Exercise objective >>
Below are records; reply with nothing but the number of lines in them that contain "chart".

::::::::::

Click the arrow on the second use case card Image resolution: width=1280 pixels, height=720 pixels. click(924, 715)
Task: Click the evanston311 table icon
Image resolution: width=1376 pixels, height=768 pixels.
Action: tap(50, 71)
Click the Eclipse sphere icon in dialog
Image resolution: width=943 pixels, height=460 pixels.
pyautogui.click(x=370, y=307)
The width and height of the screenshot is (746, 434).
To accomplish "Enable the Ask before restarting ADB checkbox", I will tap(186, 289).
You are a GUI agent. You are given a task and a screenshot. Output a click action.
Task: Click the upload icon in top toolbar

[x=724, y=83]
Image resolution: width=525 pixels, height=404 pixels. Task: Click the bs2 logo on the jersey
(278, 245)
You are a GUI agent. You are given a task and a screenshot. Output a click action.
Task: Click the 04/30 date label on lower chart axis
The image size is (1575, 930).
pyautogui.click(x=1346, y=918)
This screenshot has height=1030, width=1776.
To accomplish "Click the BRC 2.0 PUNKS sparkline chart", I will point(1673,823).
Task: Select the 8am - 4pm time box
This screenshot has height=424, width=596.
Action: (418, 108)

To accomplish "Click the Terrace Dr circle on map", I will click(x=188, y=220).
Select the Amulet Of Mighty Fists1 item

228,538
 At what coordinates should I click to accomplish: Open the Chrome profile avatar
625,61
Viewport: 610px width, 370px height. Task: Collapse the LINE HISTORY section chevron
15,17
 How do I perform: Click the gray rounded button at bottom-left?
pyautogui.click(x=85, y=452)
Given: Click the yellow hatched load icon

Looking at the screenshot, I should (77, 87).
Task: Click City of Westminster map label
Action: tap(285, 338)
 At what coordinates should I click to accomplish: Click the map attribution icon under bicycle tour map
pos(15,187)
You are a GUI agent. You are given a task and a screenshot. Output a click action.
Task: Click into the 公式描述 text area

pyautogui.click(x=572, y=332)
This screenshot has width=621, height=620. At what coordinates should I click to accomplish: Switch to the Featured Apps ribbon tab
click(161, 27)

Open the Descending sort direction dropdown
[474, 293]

::::::::::

Answer space >>
2